Толпа увлекает Нилу и остальных актеров назад в самый центр сцены — кто-то делает снимки, кто-то просит автограф. Неизбалованные таким вниманием артисты с удовольствием отвечают на все комплименты, и к тому моменту, когда толпа начинает расходиться, — у Нилу лицо в тон ее растрепавшимся хвостам. Она устало улыбается, и тактичная Люмин приглашает друзей поужинать. Тигнари быстро хватается за эту идею, ее же подхватывает Паймон. Они прощаются — Нилу благодарна Люмин и всем, что не настаивают на ее присутствии. Она чувствует такую слабость — кроме теплой ванны и кровати честно больше ни о чём думать не хочется. И она старательно убеждает себя, что и не думает. Только когда друзья расходятся, она ищет глазами его силуэт и не находит.
В горле снова сворачивается обида. Может, ей всего лишь это показалось? Глаза щиплет. Может, просто перенервничала и устала?
У Нилу нет настроения и на посиделки с коллегами по сцене. Она только довольно отмечает радостное лицо господина Зубаира — в кои-то веки театр заработал хоть какие-то деньги, прощается со всеми и, нырнув наружу через боковой выход, быстро семенит по мрачному переходу в верхнюю часть города.
Вечером в Сумеру свежо. Разгоряченная кожа с непривычки покрывается мурашками. Нилу останавливается и вглядывается в чернильное звездное небо: удивительно, как всё сейчас видится особенно красивым.
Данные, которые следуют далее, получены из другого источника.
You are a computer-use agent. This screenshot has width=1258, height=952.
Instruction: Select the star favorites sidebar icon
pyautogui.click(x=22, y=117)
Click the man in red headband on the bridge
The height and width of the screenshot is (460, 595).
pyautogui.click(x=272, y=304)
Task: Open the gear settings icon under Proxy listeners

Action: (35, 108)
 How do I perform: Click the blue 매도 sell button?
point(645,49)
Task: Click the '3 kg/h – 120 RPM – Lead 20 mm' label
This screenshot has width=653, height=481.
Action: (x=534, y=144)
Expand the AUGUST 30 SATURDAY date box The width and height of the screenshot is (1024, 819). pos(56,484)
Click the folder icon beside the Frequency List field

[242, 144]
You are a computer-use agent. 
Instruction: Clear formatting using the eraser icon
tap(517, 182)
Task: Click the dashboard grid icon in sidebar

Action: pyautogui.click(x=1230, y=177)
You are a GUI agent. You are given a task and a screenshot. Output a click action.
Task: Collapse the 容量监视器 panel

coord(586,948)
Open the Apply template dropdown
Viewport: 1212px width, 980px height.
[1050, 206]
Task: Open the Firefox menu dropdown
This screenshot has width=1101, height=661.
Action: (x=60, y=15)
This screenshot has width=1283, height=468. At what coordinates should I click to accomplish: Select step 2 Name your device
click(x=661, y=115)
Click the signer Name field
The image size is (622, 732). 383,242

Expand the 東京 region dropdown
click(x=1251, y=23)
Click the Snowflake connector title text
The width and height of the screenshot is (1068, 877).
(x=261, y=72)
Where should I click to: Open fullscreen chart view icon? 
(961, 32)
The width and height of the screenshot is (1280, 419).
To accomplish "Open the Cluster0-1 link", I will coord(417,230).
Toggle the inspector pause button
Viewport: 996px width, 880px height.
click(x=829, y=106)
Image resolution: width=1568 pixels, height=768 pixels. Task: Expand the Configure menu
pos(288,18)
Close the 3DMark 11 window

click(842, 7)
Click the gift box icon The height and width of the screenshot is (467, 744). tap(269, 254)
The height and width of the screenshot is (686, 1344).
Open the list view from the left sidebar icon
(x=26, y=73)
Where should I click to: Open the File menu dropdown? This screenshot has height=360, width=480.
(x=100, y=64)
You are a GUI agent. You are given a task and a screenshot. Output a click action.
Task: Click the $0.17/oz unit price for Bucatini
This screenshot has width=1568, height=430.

Иногда ей кажется, что человеческое сердце, пусть и отмеченное глазом бога, не сможет в себя вместить всю глубину красоты, как бы ни старалось.
Дойдя до дома, она устало стянула костюм, набрала ванну. Лежать в ней долго не хотелось, поэтому, быстро помывшись, Нилу забралась в кровать, зажгла свечу и благовоние. Откинувшись на подушках, она рассматривала мелкий цветастый узор на ткани полога. Сердце успокаиваться не желало, несмотря на всю изначальную иллюзорность. Потому что она так и не поняла.
Был он или не был?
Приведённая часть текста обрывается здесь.